- [Selected text]
********************

David Eisenhauer, an Edison spokesman, said the company was reviewing the federal government’s lawsuit and “will respond through the legal process.”

“Our hearts are with the people and communities that were affected,” he said.

The 2019 wildfire tore through parts of Sylmar, Granada Hills and Porter Ranch, killing at least one person.

The fire ignited under a transmission tower just three minutes after a steel part known as a y-clevis broke on another tower more than two miles away, according to two government investigations into the fire. The equipment failure on that tower caused a fault and surge in power.

In the ongoing lawsuit by victims of the 2019 fire, the plaintiffs argue that the power surge traveled along the transmission lines, causing some of the towers miles away to become so hot that they ignited the dry vegetation underneath one of them. Government investigators also found evidence of burning at the base of a second tower nearby, according to their reports.

The lawyers for the victims say the same problem — that some towers are not properly grounded — caused the Hurst fire on the night of Jan. 7.

“The evidence will show that five separate fires ignited at five separate SCE transmission tower bases in the same exact manner as the fire that started the Saddle Ridge fire,” the lawyers wrote in a court filing this summer.

In that filing, the lawyers included parts of a deposition they took of an L.A. Fire Department captain who said he believed that Edison was “deceptive” for not informing the department that its equipment failed just minutes before the 2019 blaze ignited, and for having an employee offer to buy key surveillance video from that night from a business next to one of its towers.

********************

- [Problem description]
Reproduce the part of the wildfire passage starting with "The 2019 wildfire" and going on through "night of Jan. 7.".

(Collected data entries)

********************

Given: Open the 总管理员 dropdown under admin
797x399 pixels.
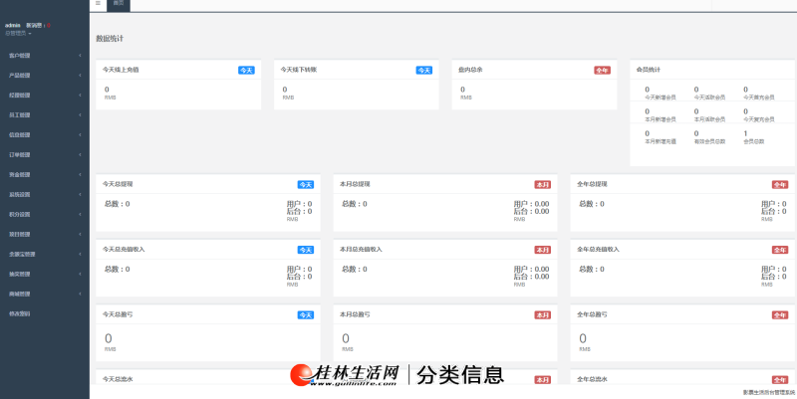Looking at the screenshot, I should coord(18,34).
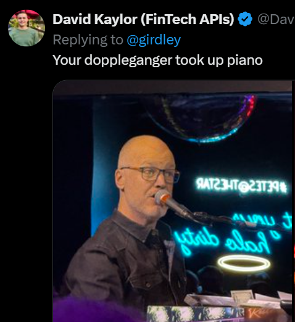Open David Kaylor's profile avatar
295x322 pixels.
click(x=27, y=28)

********************

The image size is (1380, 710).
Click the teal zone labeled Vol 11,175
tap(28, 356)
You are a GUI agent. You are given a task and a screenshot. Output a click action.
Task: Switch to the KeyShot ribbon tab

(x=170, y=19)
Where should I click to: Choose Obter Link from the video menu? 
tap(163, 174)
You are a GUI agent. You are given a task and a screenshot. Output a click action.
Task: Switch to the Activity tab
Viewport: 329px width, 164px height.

********************

- [Solution]
The 2019 wildfire tore through parts of Sylmar, Granada Hills and Porter Ranch, killing at least one person.

The fire ignited under a transmission tower just three minutes after a steel part known as a y-clevis broke on another tower more than two miles away, according to two government investigations into the fire. The equipment failure on that tower caused a fault and surge in power.

In the ongoing lawsuit by victims of the 2019 fire, the plaintiffs argue that the power surge traveled along the transmission lines, causing some of the towers miles away to become so hot that they ignited the dry vegetation underneath one of them. Government investigators also found evidence of burning at the base of a second tower nearby, according to their reports.

The lawyers for the victims say the same problem — that some towers are not properly grounded — caused the Hurst fire on the night of Jan. 7.